═════ DOCUMENT PASSAGE ═════

Opinion: Prepare now for next public health crisis

When the world shut down, I was working for Hospice of Chattanooga, a network of caregivers devoted to helping patients and their families navigate profoundly challenging moments through compassionate end-of-life care. As a certified palliative care administrator and someone who has spent most of my career in this field, I knew very well how complex and uncertain these periods can be for many families. Candidly, our society does an inadequate job of preparing us to grapple with grief and the loss of life.

At the time — Friday, March 13, 2020 — we had no idea how substantial that loss of life would become. That was the day that the city of Chattanooga issued its first public health directive about the coronavirus, a couple of days after the NBA had decided to cancel the entire remainder of its season and before more severe stay-at-home orders were issued. At the time, none of us knew who Anthony Fauci was and most of us were hopeful that the entire thing would be resolved in a matter of weeks.

Officially speaking, the COVID-19 pandemic in the United States lasted 1,189 days. The federal government's final directive about COVID-19 came to an end at midnight on May 13, 2023. By then, more than 1 million Americans have lost their lives to COVID-19. Vaccines have slowed, but not totally halted, COVID and its variants' circulation through our workplaces and neighborhoods. People with pre-existing conditions, weakened immune systems, or any number of comorbidities are still at very high risk. Even today, the virus continues to claim more than 1,000 fatalities every week.

When the pandemic "ended," so to speak, I was in my office at Journey Health Foundation — the nonprofit charitable giving organization that was born out when Hospice of Chattanooga's parent company was sold to another organization last year. The foundation's mandate is to use our resources to positively impact the public health of the Chattanooga region, with a focus on those neighborhoods and families in greatest need. If the aftershocks of the pandemic's 1,189 days will be felt for many months and years to come, then we believe that adjusting to these aftershocks requires us to make bolder and more creative commitments to preventive health care.

The most vulnerable among us suffered disproportionately. In some communities, public health outcomes were already unacceptably poor. Everyone deserves equal access to preventive measures such as vaccines, but our commitment to health equity must not stop there; everyone also deserves access to healthy food, safe streets and parks, and life-saving preventive care.

Perhaps the most disturbing pandemic aftershock we will feel is our country's often-overlooked mental health crisis. Among seniors and teens in particular, the isolation and uncertainty caused by COVID's lockdown measures seems to have sharply worsened what the U.S. Surgeon General describes as a crisis of "loneliness, isolation, and lack of connection." This harm to America's mental health will not repair itself automatically and warrants serious attention.

COVID-19 revealed many cracks in our systems, but in doing so, provided a blueprint for how to repair them. We owe it to the lives we lost and the unfathomable sacrifices of our medical professionals to do just that, especially before the next pandemic arrives. Journey Health Foundation looks forward to playing our part to invest in these and other areas, for the benefit of all Hamilton County residents, so that we can avoid the kind of suffering and loss that defined the pandemic for so many families.

We cannot afford to be caught off guard again — and we have no reason to be. Building a more resilient and functional health care system starts by taking an honest assessment of where we've fallen short in the past, and learning whatever we can from that painful period, especially before it recedes from our memories.

Tracy Wood is the president and CEO of Journey Health Foundation.

═════

WHAT YOU ARE ASKED TO DO
In the opinion piece on preparing for the next public health crisis, why does Journey Health Foundation believe it must make bolder and more creative commitments to preventive health care? Answer in one to three sentences. Answer from the opinion piece alone.

═════ INFORMATION GIVEN ═════

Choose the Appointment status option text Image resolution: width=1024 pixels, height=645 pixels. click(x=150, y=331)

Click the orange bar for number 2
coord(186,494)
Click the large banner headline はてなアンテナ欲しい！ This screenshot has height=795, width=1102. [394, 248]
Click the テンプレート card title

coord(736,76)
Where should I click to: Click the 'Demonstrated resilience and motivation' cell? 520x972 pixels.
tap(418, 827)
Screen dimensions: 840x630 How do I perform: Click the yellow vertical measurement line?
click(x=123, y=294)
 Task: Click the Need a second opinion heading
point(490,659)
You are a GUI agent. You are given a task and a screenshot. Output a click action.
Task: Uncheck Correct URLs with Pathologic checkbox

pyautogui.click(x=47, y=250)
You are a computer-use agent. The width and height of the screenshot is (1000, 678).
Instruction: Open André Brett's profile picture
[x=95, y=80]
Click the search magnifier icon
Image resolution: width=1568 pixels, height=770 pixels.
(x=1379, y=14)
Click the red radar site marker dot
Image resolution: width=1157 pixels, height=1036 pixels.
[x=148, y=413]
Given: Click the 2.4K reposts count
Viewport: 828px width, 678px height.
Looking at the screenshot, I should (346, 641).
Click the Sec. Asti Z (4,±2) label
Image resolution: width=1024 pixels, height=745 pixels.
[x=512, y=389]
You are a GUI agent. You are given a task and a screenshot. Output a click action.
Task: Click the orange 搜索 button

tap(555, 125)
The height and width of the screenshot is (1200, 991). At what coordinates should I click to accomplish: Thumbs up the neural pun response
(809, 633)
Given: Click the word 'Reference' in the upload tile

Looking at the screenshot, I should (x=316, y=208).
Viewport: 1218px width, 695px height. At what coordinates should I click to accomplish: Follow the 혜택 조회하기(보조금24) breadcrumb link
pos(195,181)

═════

THE COMPLETED TASK
The foundation expects the aftershocks of the pandemic's 1,189 days to be felt for many months and years to come. It believes that adjusting to those aftershocks requires bolder and more creative commitments to preventive health care.